Sin impronta, no hay conocimiento.

¿Qué es un hecho social?

“Es un hecho social todo modo de hacer, fijo o no, que puede ejercer una coerción exterior sobre el individuo; o, también, que es general en todo el ámbito de una sociedad dada y que, al mismo tiempo, tiene una existencia propia, independiente de sus manifestaciones individuales”.

La denominación usada en la época es bastante imprecisa, pues generalmente con el término “hecho social”, se designan casi todos los fenómenos que ocurren en la sociedad, lo que no permitiría definir la sociología de la biología o la psicología, por ejemplo.

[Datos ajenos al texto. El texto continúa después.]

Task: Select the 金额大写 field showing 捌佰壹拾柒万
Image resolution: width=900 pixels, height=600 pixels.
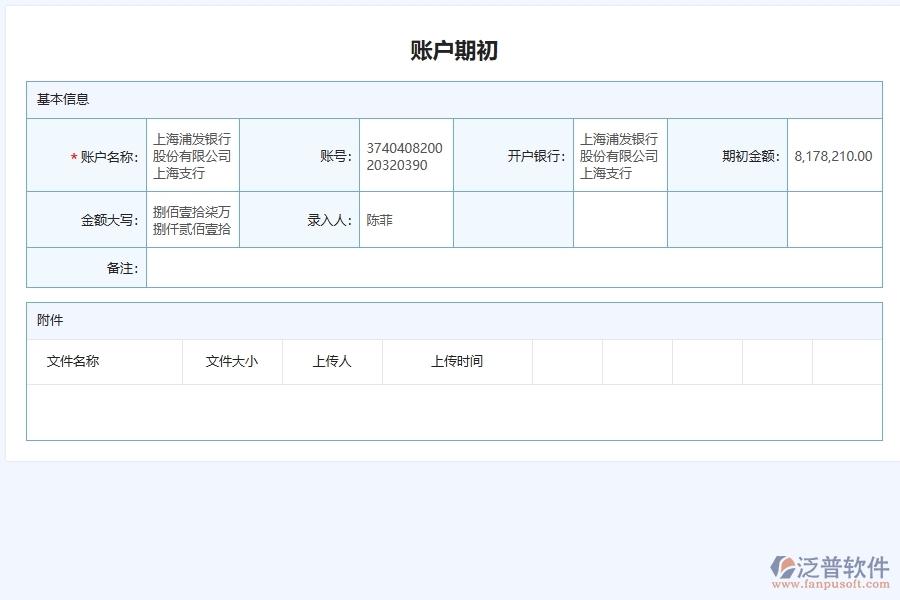Action: click(x=192, y=220)
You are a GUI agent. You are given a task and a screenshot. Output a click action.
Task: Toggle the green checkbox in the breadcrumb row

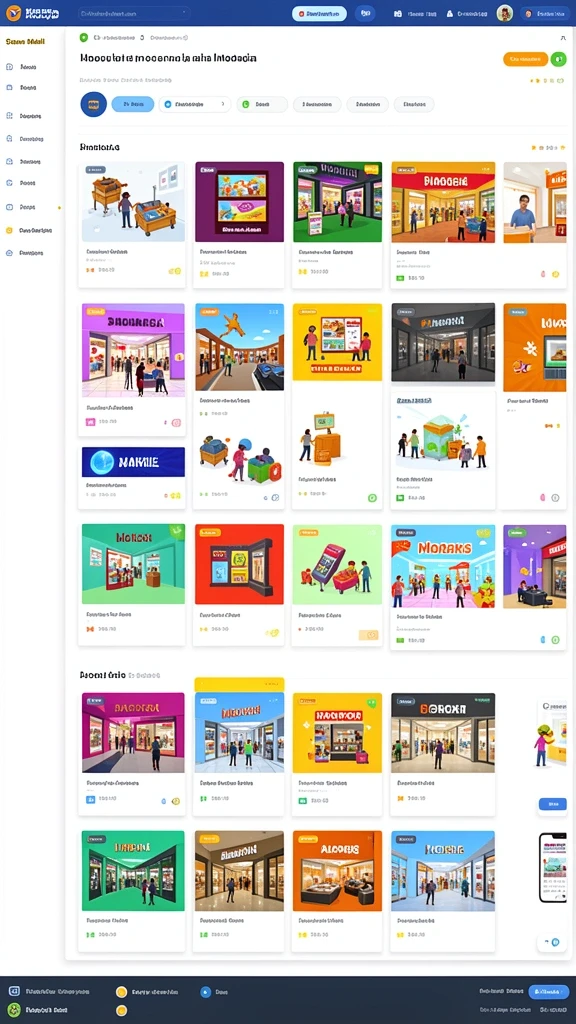coord(83,38)
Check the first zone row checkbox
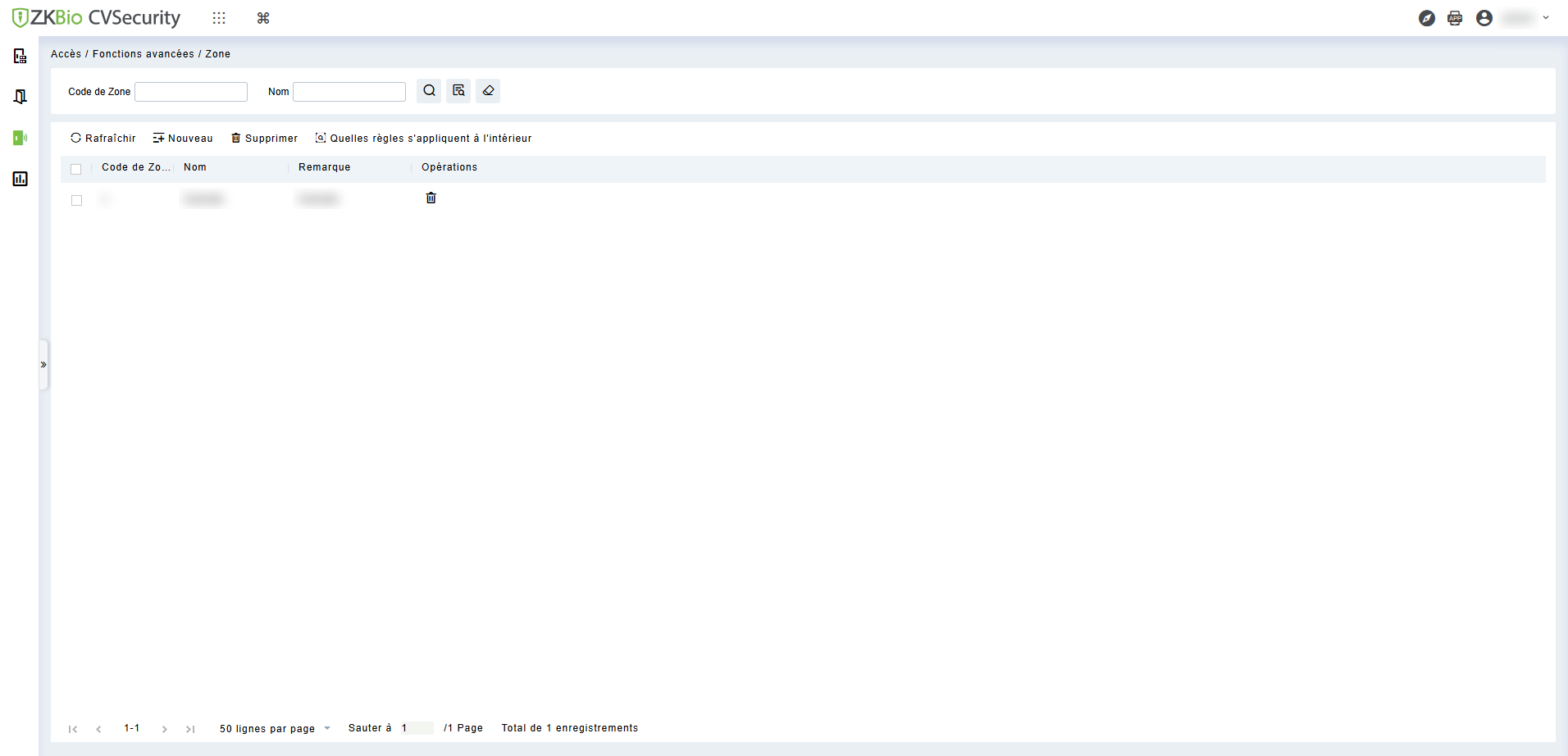The height and width of the screenshot is (756, 1568). click(x=77, y=200)
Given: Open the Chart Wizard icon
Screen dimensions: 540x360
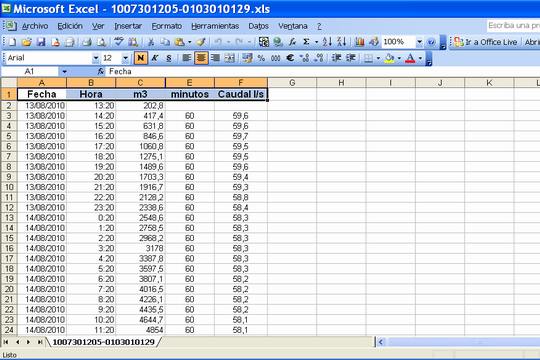Looking at the screenshot, I should [x=360, y=42].
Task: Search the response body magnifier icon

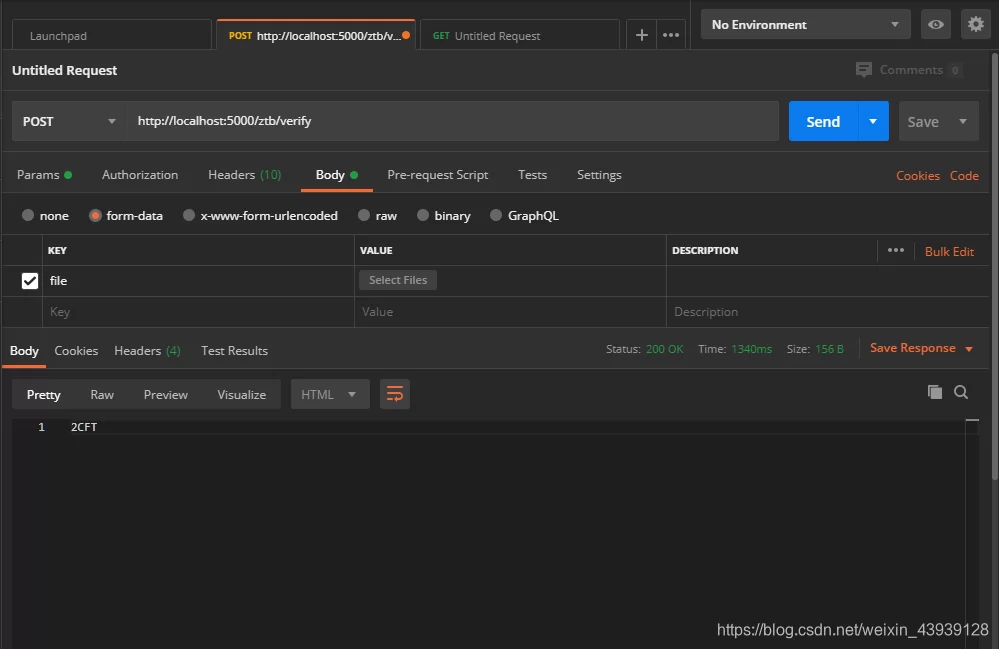Action: tap(961, 392)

Durkheim especifica que habrían hechos que se diferenciarían de estas ciencias, definidos fuera de la conciencia individual, como el derecho y las costumbres. Estos tipos de conducta o de pensamiento no son sólo exteriores al sujeto, sino que están dotados de un poder coercitivo, se imponen a él. Es claro que el sujeto puede tratar de resistirse, por ejemplo, a las reglas del derecho, pero es en este instante donde éstas reaccionan, intentando impedir el hecho, de anularlo o restablecerlo a su forma normal.

Lo que constituye al hecho social, no son las individualidades, sino más bien las creencias, tendencias y prácticas del grupo tomado colectivamente. También podemos considerar el hecho del suicidio, la natalidad o el matrimonio, que desde luego tienen algo de social, pero también dependen en buena parte, de la constitución orgánica y psíquica del individuo y su realidad particular. Corresponden a lo que llama socio-psicológico, pues interesan al sociólogo, sin constituir el objeto inmediato de la sociología.

Está claro que existen hechos menos cristalizados que los mencionados, como los grandes movimientos que se producen en reacciones masivas, a estos el autor los denomina como “corrientes sociales”, pues no tienen como lugar de origen ninguna conciencia particular: es una resultante de la vida común, un producto de las acciones y reacciones que se entablan entre las conciencias individuales.

Menciona la educación como una experiencia característica del hecho social, pues consiste en un esfuerzo continuo para imponer al niño modos de ver, sentir y obrar que no se le habrían ocurrido espontáneamente: tiene por objeto, precisamente, el hacer el ser social.

Un segundo carácter que destaca es el Derecho público, que modera las “maneras de ser” colectivas, pues determina las relaciones domésticas y civiles. Aunque menciona, que estas “maneras de ser”, serían en principio “maneras de hacer” consolidadas.